<<<<

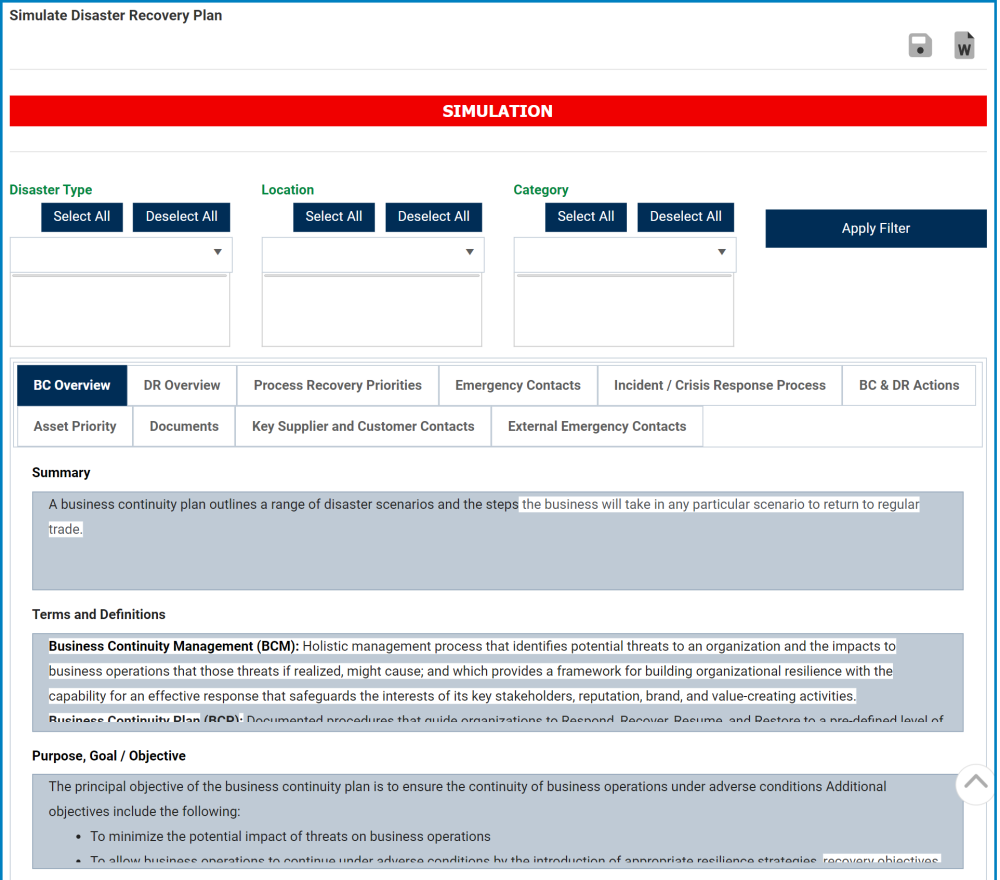The image size is (1000, 880).
Task: View Key Supplier and Customer Contacts tab
Action: (362, 426)
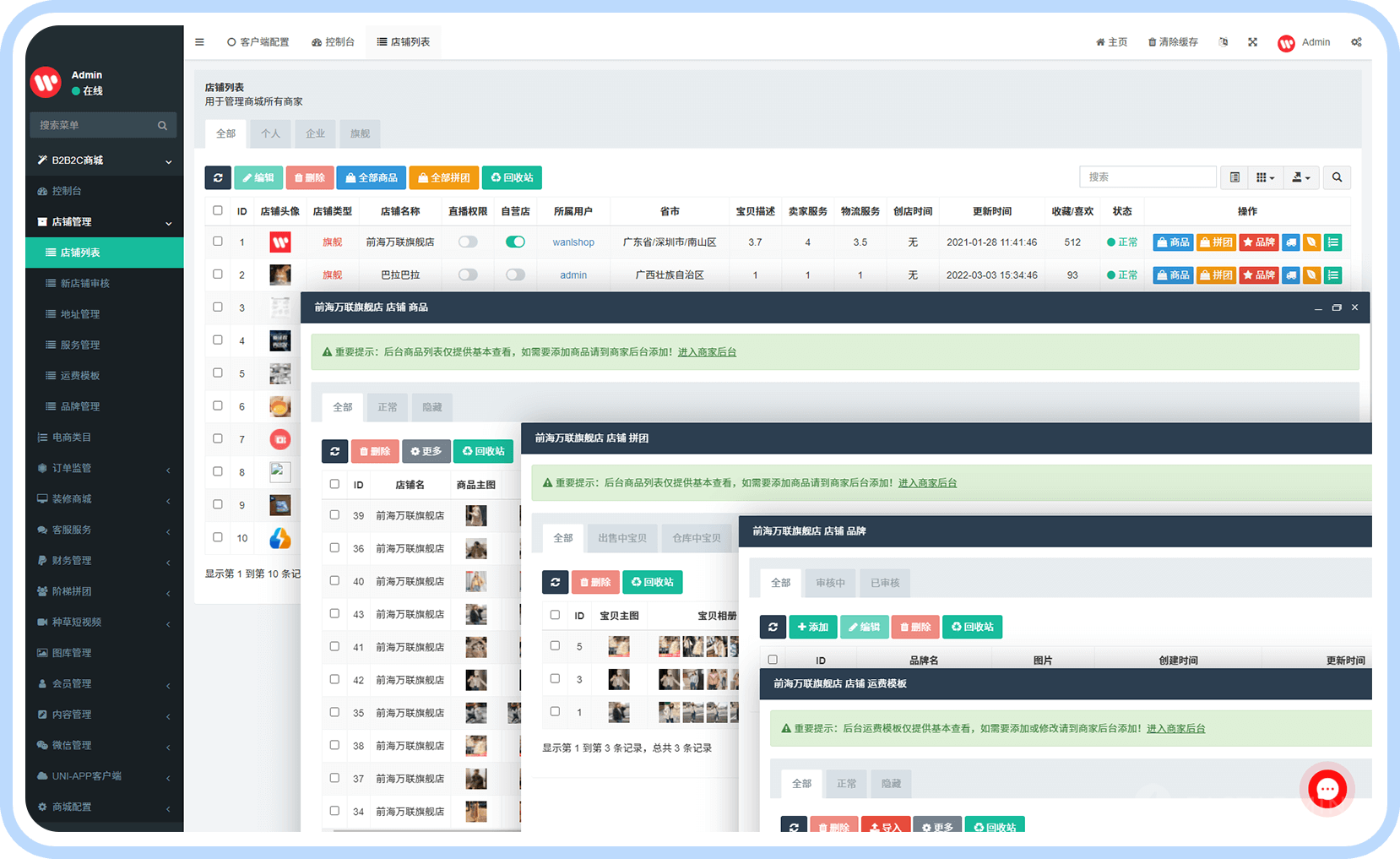Screen dimensions: 1400x859
Task: Click the hamburger menu toggle icon
Action: click(199, 42)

>>>>

Pick out every line of the data above that contains the word "Task" and copy each of those lines in full.

Task: View Key Supplier and Customer Contacts tab
Task: Click the hamburger menu toggle icon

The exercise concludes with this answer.